*Data to examine*
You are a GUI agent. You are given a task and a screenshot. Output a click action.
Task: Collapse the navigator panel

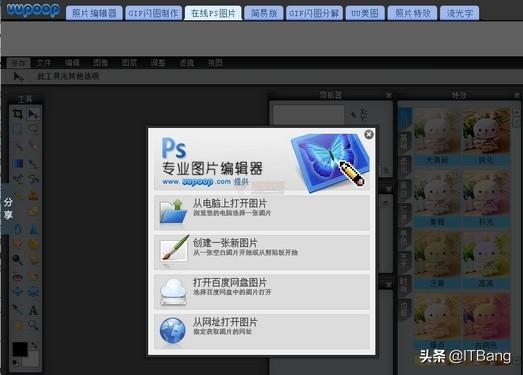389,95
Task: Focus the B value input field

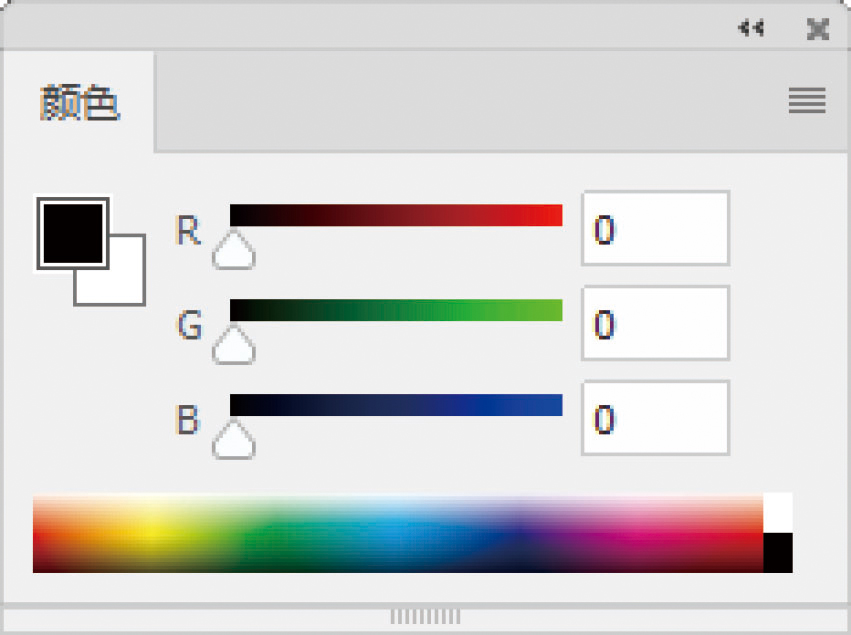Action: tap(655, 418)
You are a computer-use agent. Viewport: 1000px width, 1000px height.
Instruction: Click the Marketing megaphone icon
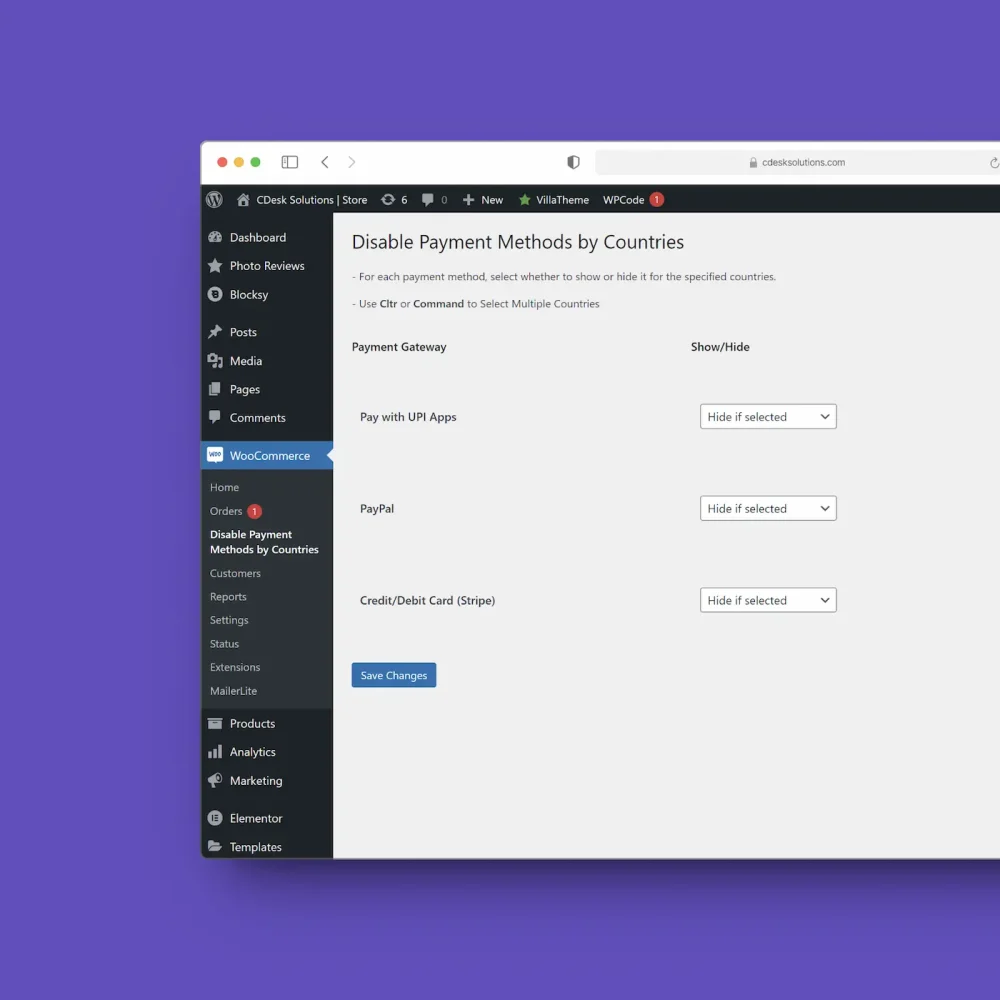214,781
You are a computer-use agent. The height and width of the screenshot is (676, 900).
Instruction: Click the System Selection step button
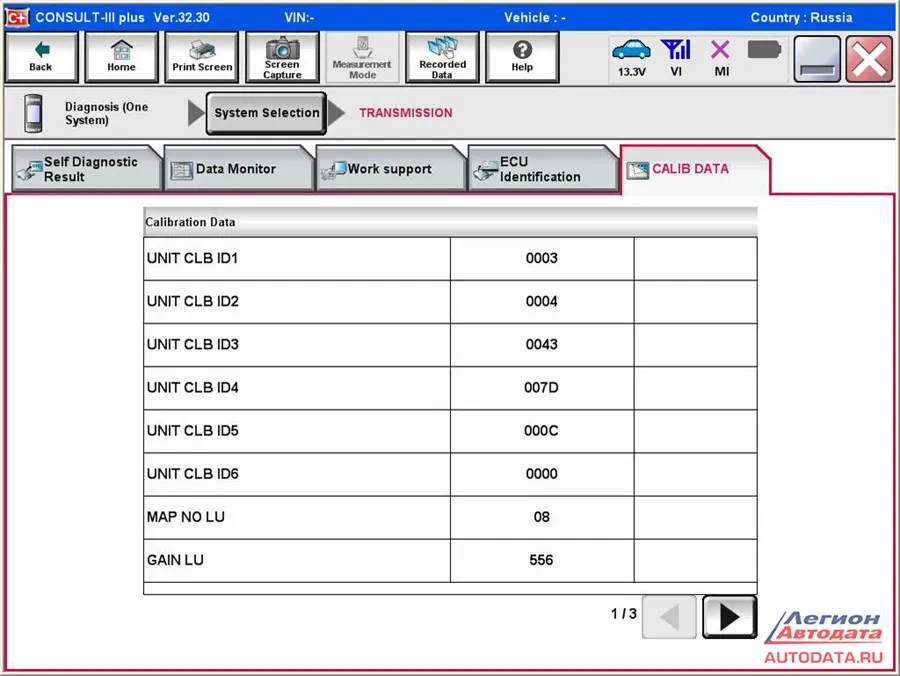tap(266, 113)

*What to work on*
Which lines in the records above contain the word "agent"? Return each of them.

*Solution to the exercise*
You are a GUI agent. You are given a task and a screenshot. Output a click action.
You are a computer-use agent. Viewport: 1000px width, 1000px height.
You are a computer-use agent. The height and width of the screenshot is (676, 900).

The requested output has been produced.